Enhancing nitrogen removal through macrophyte harvest and installation of woodchips-based floating beds in surface-flow constructed wetlands

Maidul I Choudhury; Josefin E Nilsson; Samuel Hylander; Marc Hauber; Per Magnus Ehde; Stefan E B Weisner; Antonia Liess

doi:10.1016/j.chemosphere.2024.142284

Enhancing nitrogen removal through macrophyte harvest and installation of woodchips-based floating beds in surface-flow constructed wetlands

Chemosphere. 2024 May 6:359:142284. doi: 10.1016/j.chemosphere.2024.142284. Online ahead of print.

Authors

Maidul I Choudhury¹, Josefin E Nilsson², Samuel Hylander³, Marc Hauber³, Per Magnus Ehde⁴, Stefan E B Weisner⁴, Antonia Liess⁵

Affiliations

¹ Centre for Ecology and Evolution in Microbial Model Systems, Linnaeus University, SE-39182, Kalmar, Sweden; Machinery Laboratory, Vattenfall R&D, 81470, Älvkarleby, Sweden.
² Department of Environmental and Biosciences, School of Business, Innovation and Sustainability, Halmstad University, Box 823, 301 18 Halmstad, Sweden; Department of Ecology and Genetics, Uppsala University, Box 256, 751 05 Uppsala, Sweden.
³ Centre for Ecology and Evolution in Microbial Model Systems, Linnaeus University, SE-39182, Kalmar, Sweden.
⁴ Department of Environmental and Biosciences, School of Business, Innovation and Sustainability, Halmstad University, Box 823, 301 18 Halmstad, Sweden.
⁵ Department of Environmental and Biosciences, School of Business, Innovation and Sustainability, Halmstad University, Box 823, 301 18 Halmstad, Sweden.
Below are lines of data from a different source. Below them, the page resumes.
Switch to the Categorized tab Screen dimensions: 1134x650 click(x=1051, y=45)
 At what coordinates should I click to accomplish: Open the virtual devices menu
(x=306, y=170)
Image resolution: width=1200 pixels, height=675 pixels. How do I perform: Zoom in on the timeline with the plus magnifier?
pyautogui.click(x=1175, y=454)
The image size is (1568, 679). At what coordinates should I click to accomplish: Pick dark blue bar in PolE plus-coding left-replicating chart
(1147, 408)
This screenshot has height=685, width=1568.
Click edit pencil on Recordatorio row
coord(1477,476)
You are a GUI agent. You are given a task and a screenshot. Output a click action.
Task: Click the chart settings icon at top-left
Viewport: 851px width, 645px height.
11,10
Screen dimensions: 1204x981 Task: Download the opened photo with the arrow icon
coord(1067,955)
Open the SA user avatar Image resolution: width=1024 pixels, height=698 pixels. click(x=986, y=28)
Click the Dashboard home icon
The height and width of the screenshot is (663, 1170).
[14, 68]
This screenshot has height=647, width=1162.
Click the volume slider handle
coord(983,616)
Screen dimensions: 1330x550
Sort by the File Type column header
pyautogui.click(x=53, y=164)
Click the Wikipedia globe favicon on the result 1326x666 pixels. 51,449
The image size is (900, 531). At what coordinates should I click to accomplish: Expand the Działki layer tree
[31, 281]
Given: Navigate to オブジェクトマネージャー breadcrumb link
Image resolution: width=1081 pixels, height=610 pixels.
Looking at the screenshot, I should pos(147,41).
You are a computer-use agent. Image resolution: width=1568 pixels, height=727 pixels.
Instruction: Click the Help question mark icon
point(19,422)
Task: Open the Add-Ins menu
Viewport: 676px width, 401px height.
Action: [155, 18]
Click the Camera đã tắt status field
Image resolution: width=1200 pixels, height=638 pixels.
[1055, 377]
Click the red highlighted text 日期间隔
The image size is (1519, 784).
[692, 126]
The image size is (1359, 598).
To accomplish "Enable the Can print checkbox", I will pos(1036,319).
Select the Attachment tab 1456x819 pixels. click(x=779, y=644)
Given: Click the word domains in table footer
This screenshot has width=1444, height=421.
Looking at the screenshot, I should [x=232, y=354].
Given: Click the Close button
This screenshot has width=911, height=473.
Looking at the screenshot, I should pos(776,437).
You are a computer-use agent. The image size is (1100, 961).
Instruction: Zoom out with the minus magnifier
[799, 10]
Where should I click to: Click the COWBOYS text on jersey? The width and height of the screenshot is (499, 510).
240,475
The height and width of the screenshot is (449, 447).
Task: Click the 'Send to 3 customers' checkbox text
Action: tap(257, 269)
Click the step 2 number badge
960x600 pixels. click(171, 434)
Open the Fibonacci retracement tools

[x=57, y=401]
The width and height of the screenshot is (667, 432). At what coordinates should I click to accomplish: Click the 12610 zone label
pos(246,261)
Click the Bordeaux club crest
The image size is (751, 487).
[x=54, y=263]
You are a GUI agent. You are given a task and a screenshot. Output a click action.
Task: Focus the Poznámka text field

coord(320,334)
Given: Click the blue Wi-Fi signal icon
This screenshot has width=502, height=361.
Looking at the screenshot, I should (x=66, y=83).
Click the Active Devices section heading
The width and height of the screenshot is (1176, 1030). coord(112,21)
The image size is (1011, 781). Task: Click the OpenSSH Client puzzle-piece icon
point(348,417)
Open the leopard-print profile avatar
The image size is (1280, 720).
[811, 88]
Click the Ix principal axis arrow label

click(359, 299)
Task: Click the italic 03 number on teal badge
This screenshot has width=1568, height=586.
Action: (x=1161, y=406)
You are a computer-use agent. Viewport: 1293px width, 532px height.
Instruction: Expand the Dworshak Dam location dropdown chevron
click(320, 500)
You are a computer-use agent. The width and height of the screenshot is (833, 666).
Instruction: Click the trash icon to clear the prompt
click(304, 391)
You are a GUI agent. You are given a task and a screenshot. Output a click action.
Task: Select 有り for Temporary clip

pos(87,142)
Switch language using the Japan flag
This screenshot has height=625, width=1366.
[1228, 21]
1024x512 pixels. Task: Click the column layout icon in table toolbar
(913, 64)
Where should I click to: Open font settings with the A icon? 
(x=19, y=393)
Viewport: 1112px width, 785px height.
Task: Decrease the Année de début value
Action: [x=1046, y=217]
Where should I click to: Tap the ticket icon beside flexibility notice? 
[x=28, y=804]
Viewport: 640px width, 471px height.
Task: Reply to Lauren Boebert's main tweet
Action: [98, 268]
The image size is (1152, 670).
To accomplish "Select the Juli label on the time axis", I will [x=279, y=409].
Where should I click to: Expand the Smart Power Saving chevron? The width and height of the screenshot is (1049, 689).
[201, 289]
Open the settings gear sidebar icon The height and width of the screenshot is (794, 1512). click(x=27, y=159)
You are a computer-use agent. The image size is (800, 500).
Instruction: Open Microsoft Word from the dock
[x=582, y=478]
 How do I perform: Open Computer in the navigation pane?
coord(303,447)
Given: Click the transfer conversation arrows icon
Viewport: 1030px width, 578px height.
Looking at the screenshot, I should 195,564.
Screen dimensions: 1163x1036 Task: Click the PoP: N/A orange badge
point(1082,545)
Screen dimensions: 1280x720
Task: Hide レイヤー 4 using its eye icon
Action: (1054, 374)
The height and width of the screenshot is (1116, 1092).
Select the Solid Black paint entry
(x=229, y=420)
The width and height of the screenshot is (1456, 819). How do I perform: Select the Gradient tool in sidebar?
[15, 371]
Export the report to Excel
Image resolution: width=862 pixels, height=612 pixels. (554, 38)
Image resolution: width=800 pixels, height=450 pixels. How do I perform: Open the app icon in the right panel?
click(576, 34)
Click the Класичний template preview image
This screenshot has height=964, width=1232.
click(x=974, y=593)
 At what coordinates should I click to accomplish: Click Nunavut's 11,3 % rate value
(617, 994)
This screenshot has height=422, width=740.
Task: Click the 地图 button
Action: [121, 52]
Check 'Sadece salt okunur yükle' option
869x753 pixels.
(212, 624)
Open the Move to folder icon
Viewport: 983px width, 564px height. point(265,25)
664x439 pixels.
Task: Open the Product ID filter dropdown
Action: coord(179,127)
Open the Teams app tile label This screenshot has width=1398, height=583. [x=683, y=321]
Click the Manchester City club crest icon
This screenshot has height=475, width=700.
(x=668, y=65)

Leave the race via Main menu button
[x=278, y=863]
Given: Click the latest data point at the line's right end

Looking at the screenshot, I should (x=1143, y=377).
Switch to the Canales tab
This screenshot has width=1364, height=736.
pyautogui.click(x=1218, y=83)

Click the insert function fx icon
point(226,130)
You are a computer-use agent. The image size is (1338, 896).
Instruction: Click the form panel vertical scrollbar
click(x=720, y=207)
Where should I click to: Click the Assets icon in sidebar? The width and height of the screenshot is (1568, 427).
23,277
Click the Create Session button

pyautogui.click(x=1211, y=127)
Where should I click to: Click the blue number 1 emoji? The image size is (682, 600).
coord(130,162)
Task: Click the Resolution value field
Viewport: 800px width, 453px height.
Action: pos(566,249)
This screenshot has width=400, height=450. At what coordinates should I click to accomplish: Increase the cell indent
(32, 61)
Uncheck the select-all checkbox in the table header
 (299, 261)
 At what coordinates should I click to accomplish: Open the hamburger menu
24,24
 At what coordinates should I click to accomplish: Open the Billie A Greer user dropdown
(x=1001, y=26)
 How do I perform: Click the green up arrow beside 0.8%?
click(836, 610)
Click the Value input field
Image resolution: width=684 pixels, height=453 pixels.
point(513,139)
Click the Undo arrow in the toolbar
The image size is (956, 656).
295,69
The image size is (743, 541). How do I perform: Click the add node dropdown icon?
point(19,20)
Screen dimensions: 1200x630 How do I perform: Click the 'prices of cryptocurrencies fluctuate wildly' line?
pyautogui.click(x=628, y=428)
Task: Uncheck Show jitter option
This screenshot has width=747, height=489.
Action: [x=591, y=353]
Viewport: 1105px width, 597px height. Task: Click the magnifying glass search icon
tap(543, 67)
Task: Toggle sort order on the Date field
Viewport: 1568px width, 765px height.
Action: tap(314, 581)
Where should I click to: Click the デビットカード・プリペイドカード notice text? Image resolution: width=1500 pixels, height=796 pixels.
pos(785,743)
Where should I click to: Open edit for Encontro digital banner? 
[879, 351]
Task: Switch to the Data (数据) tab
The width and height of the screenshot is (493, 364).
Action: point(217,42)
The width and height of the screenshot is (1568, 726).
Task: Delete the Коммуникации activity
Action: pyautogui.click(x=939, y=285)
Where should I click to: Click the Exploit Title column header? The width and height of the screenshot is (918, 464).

Electronic address: antonia.liess@hh.se.

PMID: 38719124
DOI: 10.1016/j.chemosphere.2024.142284

Abstract

Wetland management maintains nitrogen (N) removal capacity in mature and overgrown constructed wetlands (CWs). We evaluated whether CW management by macrophyte harvesting, and subsequent installation of woodchips-based floating beds (WFBs) planted with Glyceria maxima and Filipendula ulmaria improved N removal. In sixteen heavily overgrown experimental CWs, we applied four treatments: i) only macrophyte harvesting, ii) 5% of the harvested-CW surface covered with WFBs, iii) 20% WFBs cover, and iv) a control treatment (heavily overgrown). N removal was determined in all wetlands at nine occasions. Plant biomass accrual, N assimilation, and denitrification genes nirS, nirK, nosZI and nosZII on plant roots and woodchips from WFBs were estimated. Macrophyte harvesting improved N removal of heavily overgrown CWs, whereas subsequent WFB installation only sometimes improved N removal. Mean N removal efficiencies (± standard deviation) overall were 41 ± 15 %, 45 ± 20 %, 46 ± 16 % and 27 ± 8.3 % for treatments i to iv, respectively. Relative biomass production, root length and root surface area for G.maxima (mean ± standard deviation: 234 ± 114 %, 40 ± 6.5 cm, 6308 ± 1059 cm²g^-1, respectively) were higher than those for F. ulmaria (63 ± 86 %, 28 ± 12 cm, 3131 ± 535 cm²g^-1, respectively) whereas biomass N assimilation was higher for F. ulmaria (1.8 ± 0.9 gNm^-2 of WFB) than for G. maxima (1.3 ± 0.5 gNm^-2 of WFB). Denitrification gene abundance was higher on plant roots than on woodchips while G. maxima hosted higher root denitrification gene abundance than F. ulmaria. We conclude that macrophyte harvesting improves N removal in heavily overgrown CWs. WFBs installation has the potential to support plant growth and denitrification in surface-flow constructed wetlands. Further studies need to evaluate the long-term effects of macrophyte harvesting and WFB installation on N removal in CWs.

Keywords: Aquatic plants; Floating wetlands; Nitrogen uptake; Wetland biofilm; Wetland restoration.